Chinese stock markets crashed on Monday, with authorities restricting short sales due to extreme selling bias and possible overreaction. More than three thousand shares reached the daily fall limit in what is the markets worst performance for many years. Mainland yuan lost more than 8%, trading above 7 yuan per dollar, amid record-breaking government monetary interventions.

Despite the shocking measures to combat the outbreak of coronavirus, it cannot be said that the situation is under control. A growing number of countries are restricting civilian flights with China, which is another shock for the global economy and expectations.

The key points in understanding the difference between the actual process of the viral spread and the data that we have:

  • Whatever the speed of the virus spreading, the statistics that we observe are only confirmed cases. The rate of detection of infected people has a certain limit, since the "throughput" of medical places and staff is limited, as is the speed of production of medical tests.
  • Delay in obtaining test results may have played a key role in the spread of the new virus.
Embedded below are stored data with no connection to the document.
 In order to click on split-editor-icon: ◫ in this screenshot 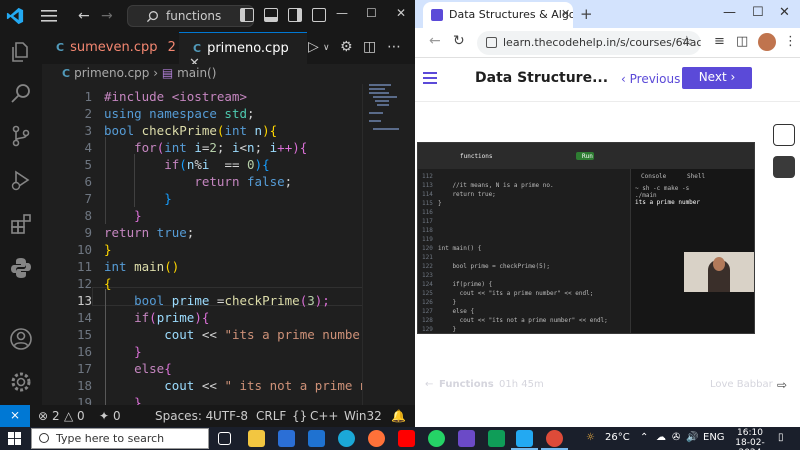, I will do `click(370, 47)`.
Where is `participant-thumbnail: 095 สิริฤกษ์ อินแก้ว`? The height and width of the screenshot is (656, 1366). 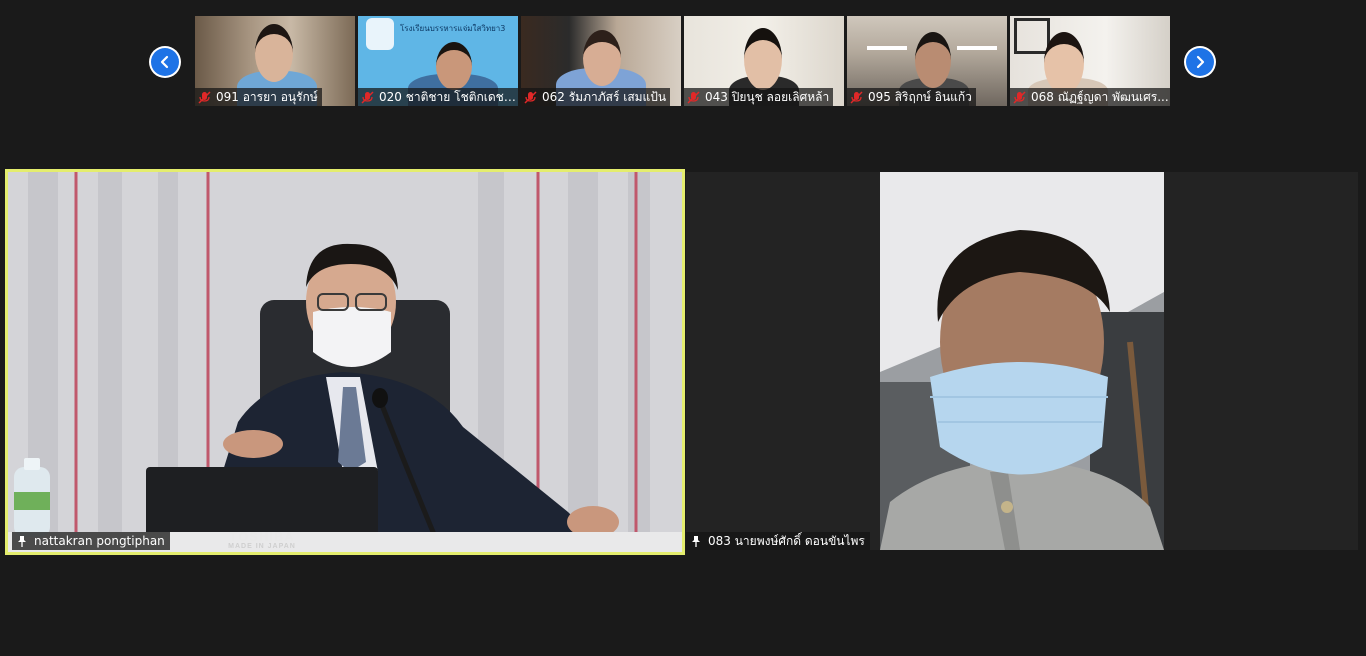 participant-thumbnail: 095 สิริฤกษ์ อินแก้ว is located at coordinates (927, 61).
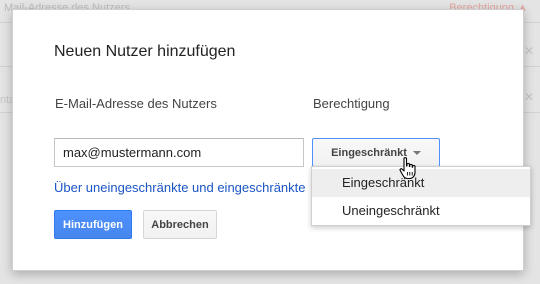 The width and height of the screenshot is (540, 284). Describe the element at coordinates (180, 224) in the screenshot. I see `cancel-button: Abbrechen` at that location.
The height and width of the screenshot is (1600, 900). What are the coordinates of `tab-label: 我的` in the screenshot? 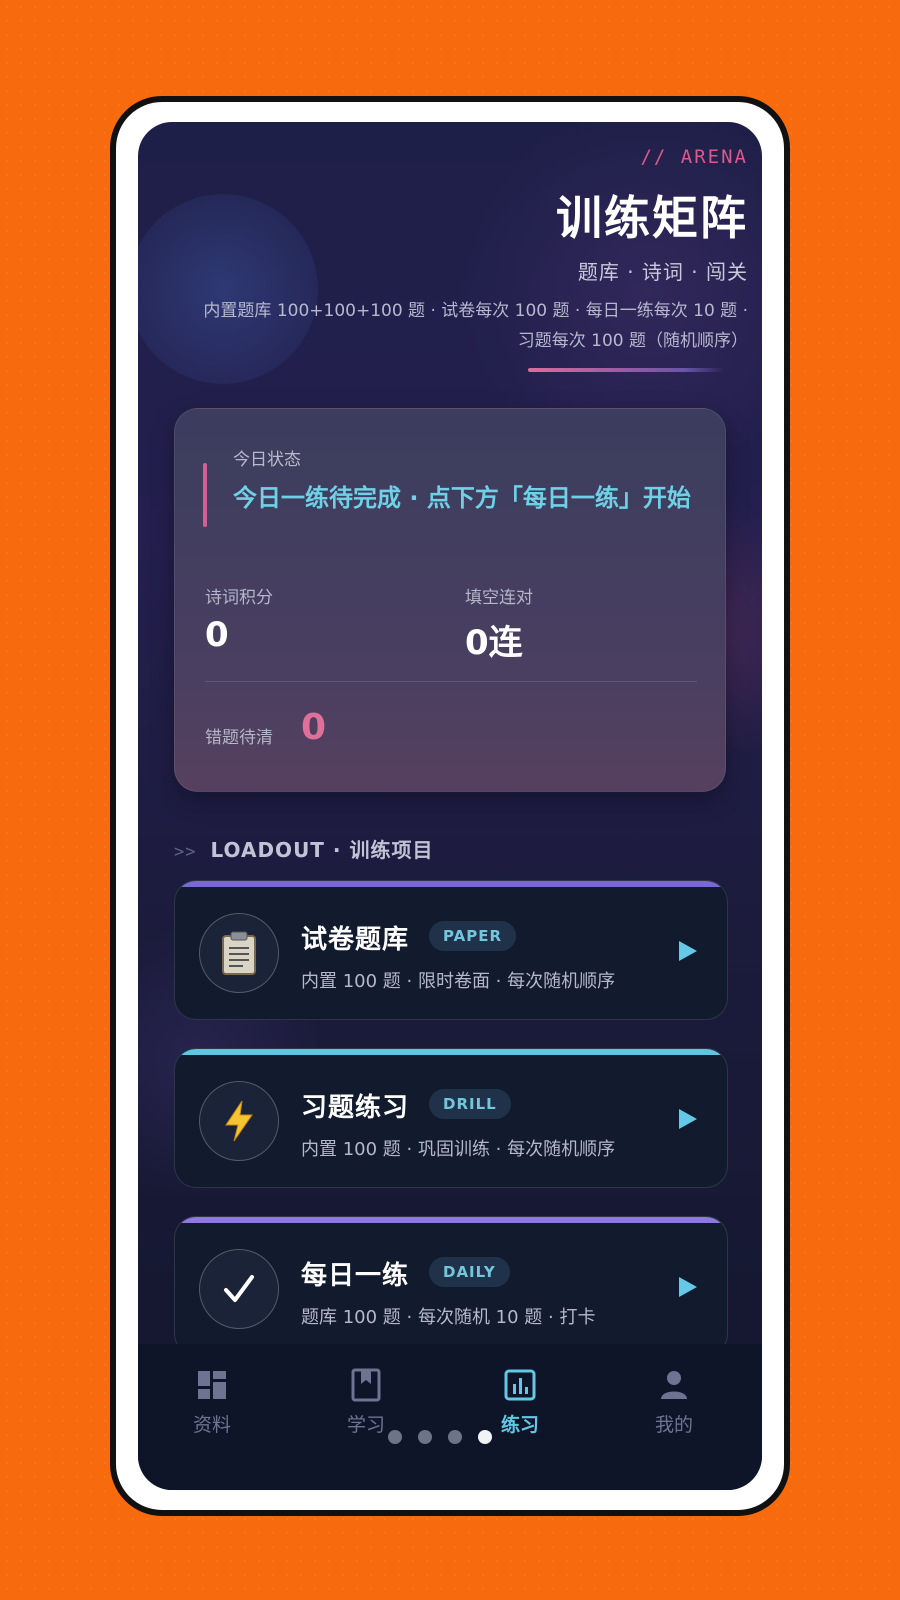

The fact is that only a special test (RT-PCR) allows detecting coronavirus, and at the first stage of the outbreak it was carried out only in laboratories in Beijing. Transportation of biological samples, conducting tests and obtaining results took time (ideally 3-5 days) and it is now clear that in order to avoid uncertainty with suspicious cases at that stage, the best solution was to put the whole Wuhan under lockdown. Later, tests on coronavirus began to be carried out in the province of Hubei, however, obtaining the results still takes time - at best, it is 1-2 days.
  • From the point above we can conclude that the “quarantine effect” will appear in the data (i.e. confirmed cases) gradually just because of limited testing capacities and delays. From the fact that the number of confirmed cases continues to increase, one should not prematurely conclude that quarantine does not work. Because of lack and delays in getting the data the bet on this runs the risk of being late, as clearly markets are now likely to start to look for risk-off catalysts.

Oil prices stabilized after the fourth week of declines. The market is responding to rising fears that part of the demand for aviation fuel due to flight restrictions in China will be irretrievably lost this year. OPEC and partners of the organization announced that they will move the meeting scheduled for March to February. Obviously, further output cuts will be discussed, and this is now a strong counterargument to bearish oil bet.

WTI will probably defend support at the level of $50 per barrel in the short term as the market can now start to trade the idea that the peak of the "panic reaction" has passed.

Gold is trading in neutral mode near the $1,580 mark, an ebb wave swept the yellow metal after the attempt to climb to $1,600 last Friday. It seems that some fears for the weekend did not materialize.